PROBLEM DETAILS
Could you return, word for word, the lines of the listing between the one holding "This screenshot has height=825, width=1456." and the one holding "point(76,194)", inclusive?
....
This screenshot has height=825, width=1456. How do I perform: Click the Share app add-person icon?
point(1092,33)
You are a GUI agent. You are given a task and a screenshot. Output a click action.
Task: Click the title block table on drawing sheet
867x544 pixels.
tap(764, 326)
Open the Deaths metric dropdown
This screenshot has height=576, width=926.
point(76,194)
....
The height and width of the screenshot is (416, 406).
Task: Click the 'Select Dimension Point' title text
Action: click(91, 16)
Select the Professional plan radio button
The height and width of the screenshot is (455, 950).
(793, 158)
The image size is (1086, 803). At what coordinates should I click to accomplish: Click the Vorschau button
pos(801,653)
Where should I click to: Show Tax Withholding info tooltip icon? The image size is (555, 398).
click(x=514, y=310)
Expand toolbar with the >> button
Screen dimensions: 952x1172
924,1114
....
RIGHT ANSWER
This screenshot has height=825, width=1456. How do I perform: Click the Share app add-person icon?
point(1092,33)
You are a GUI agent. You are given a task and a screenshot. Output a click action.
Task: Click the title block table on drawing sheet
867x544 pixels.
tap(764, 326)
Open the Deaths metric dropdown
This screenshot has height=576, width=926.
point(76,194)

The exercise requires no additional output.